To-do list:
A. In the passage on bee research, what did the researchers place some distance from the hive?
B. State whether each statement agrees with the passage on bee research, and quote the deciding words: (i) The hive used in the research had glass walls. (ii) The dish of sugar water was always found within a day. (iii) The researchers marked the pioneer forager while it was feeding.
C. Rewrite the passage on bee research from "How had he worked" to "be precision navigating.", replacing "dish" with "bowl".

Passage:
____________

It was taking a while to get out of the sheep-market car park. I had to negotiate my way through a slow reversing dance of Range Rovers and sheep trailers, as they manoeuvred to offload their noisy contents into the sheep pens. A bee floated indecisively across my windscreen, plainly not on a von Frisch mission.

How had he worked it out? The researchers’ method was to put a small dish of sugar water some distance from the hive. The dish might not be discovered for several days, but as soon as one bee found it, and returned to the hive, others soon emerged and made their way to exactly the place where the dish was. It seemed to be precision navigating.

The first time I read about this research, I remember thinking: how on earth could you keep track of a single bee within a hive? But there was a simple solution. The researchers marked the pioneer forager with a coloured dot while it was feeding, so that they could track its movements when it returned. The hive had glass walls so that they could see what was happening inside. And there they saw the dance – a ‘round’ dance, with the bee turning in circles alternately to the left and the right.

____________

Raw data:
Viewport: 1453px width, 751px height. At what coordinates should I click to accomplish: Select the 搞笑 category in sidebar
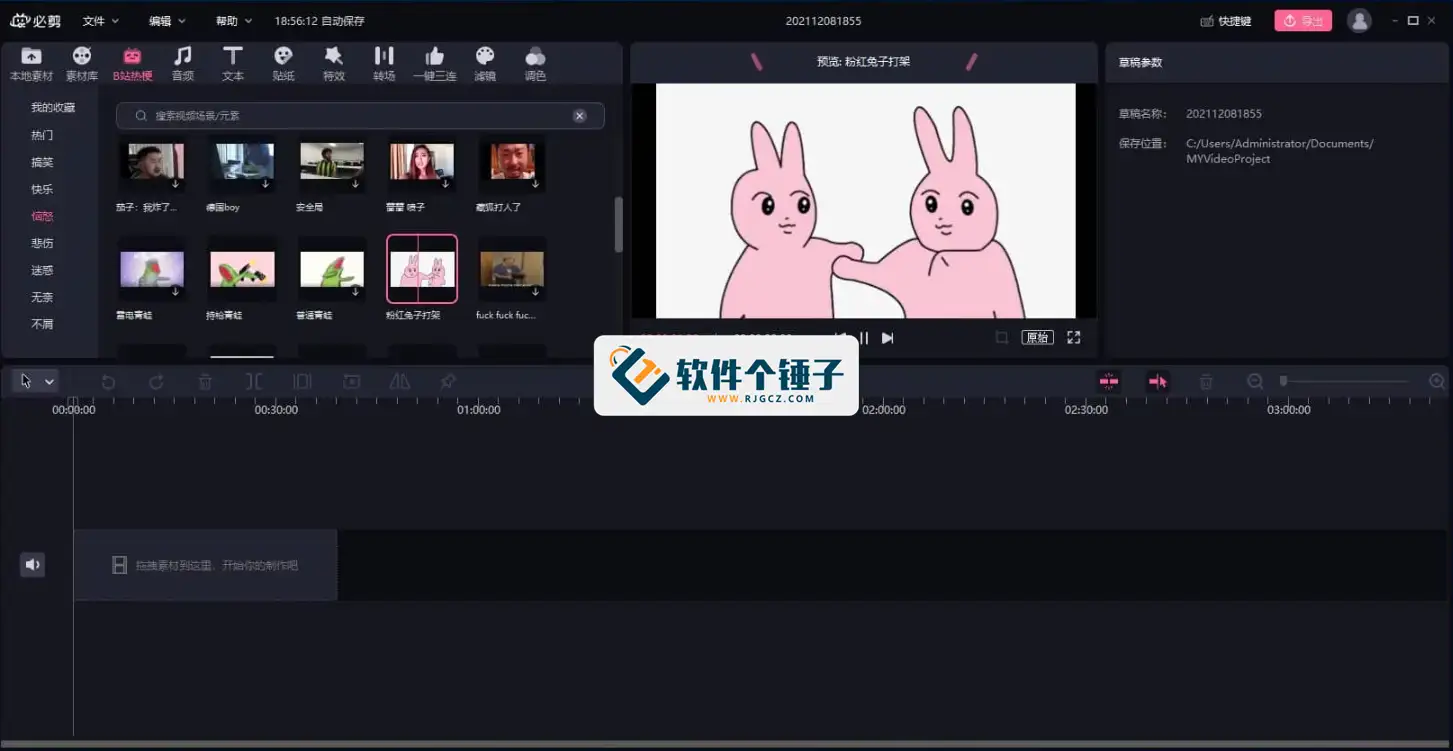(x=42, y=161)
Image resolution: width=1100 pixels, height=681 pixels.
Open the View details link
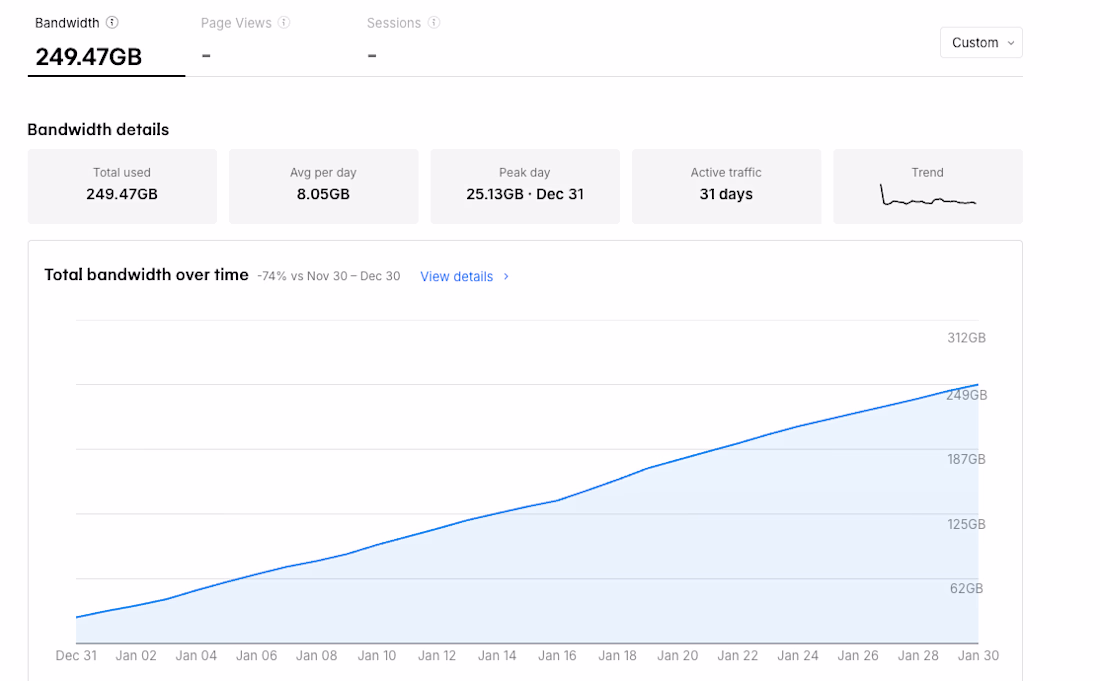click(x=457, y=276)
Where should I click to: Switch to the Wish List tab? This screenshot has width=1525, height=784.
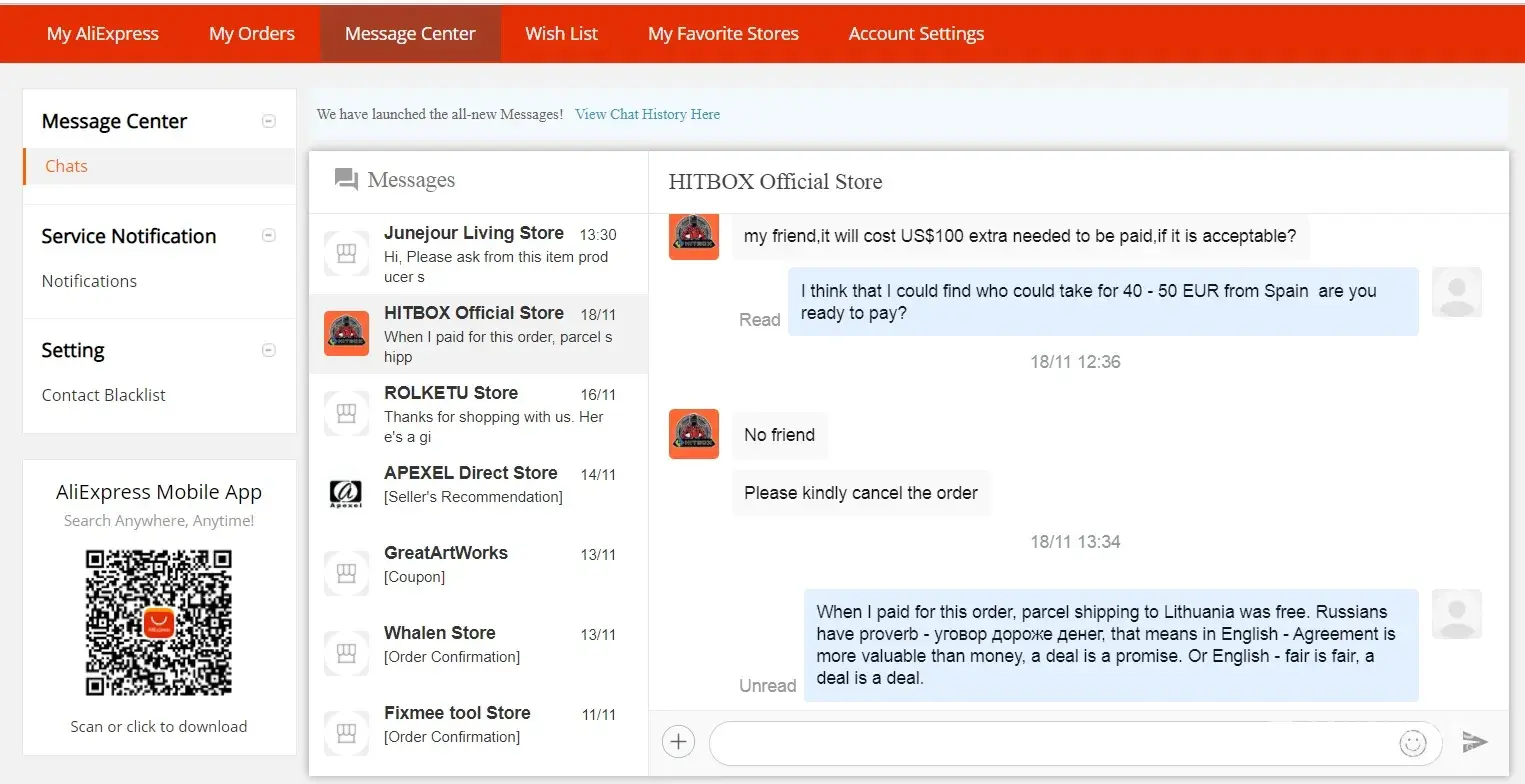tap(561, 34)
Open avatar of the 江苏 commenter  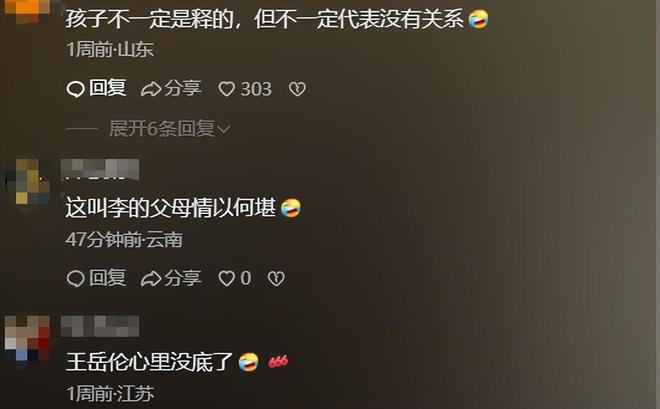[28, 338]
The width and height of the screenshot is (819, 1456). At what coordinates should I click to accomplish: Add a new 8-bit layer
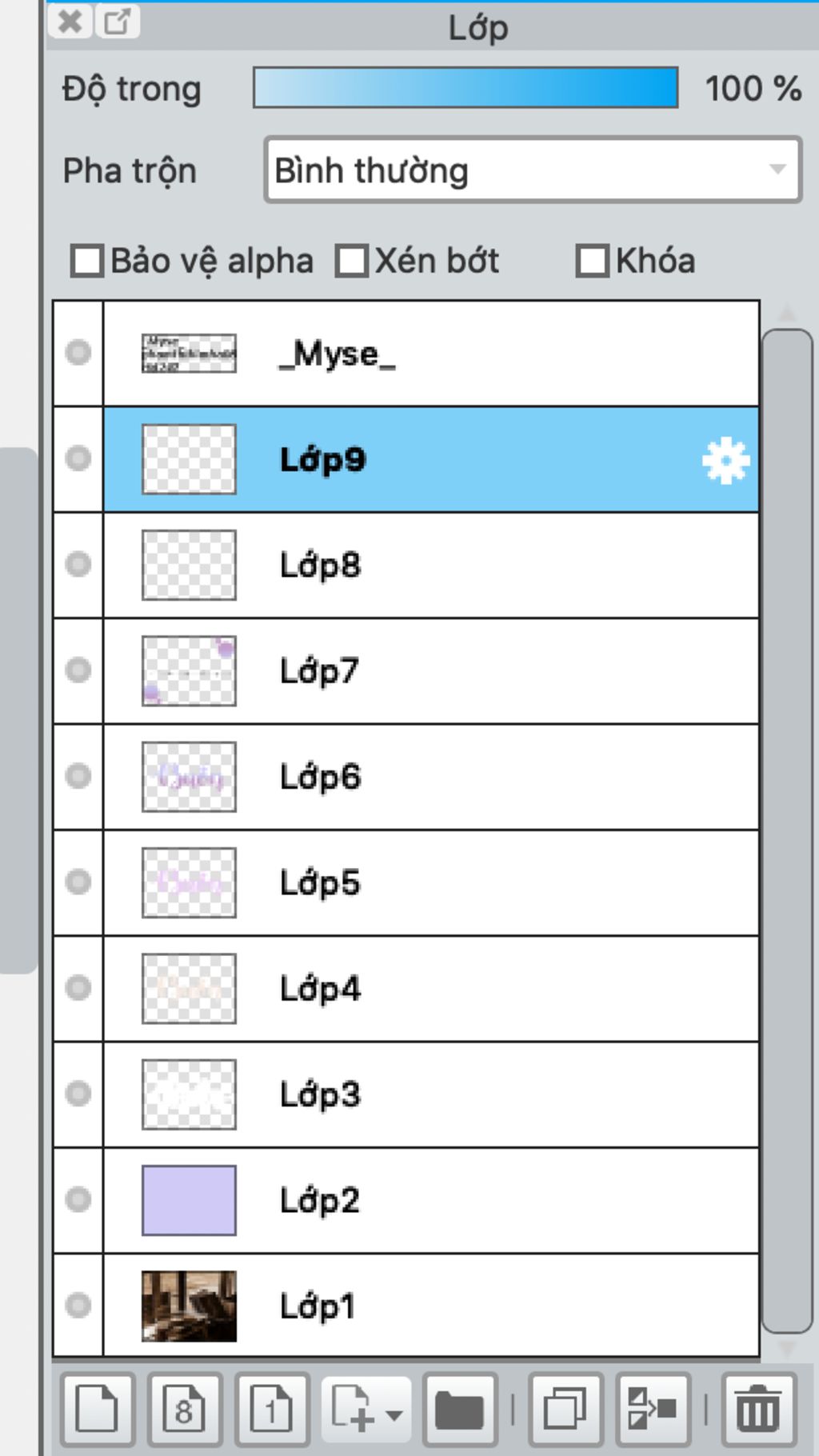(x=184, y=1409)
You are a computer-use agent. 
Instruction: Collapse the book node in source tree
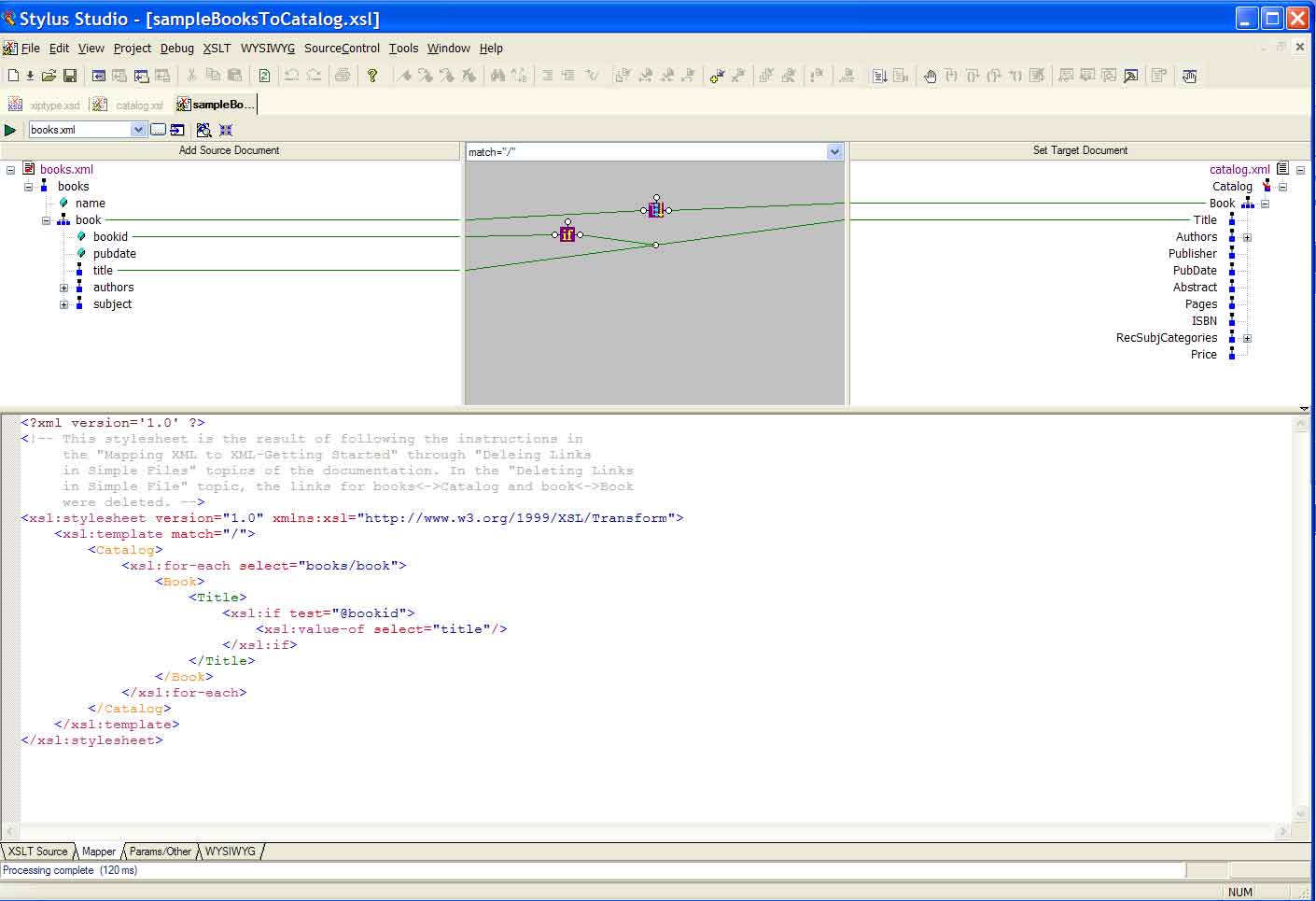(x=46, y=220)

____________

Solution list:
A. A small dish of sugar water.

B.
(i) Yes: "The hive had glass walls so that they could see what was happening inside."
(ii) No: "The dish might not be discovered for several days"
(iii) Yes: "The researchers marked the pioneer forager with a coloured dot while it was feeding"

C.
How had he worked it out? The researchers’ method was to put a small bowl of sugar water some distance from the hive. The bowl might not be discovered for several days, but as soon as one bee found it, and returned to the hive, others soon emerged and made their way to exactly the place where the bowl was. It seemed to be precision navigating.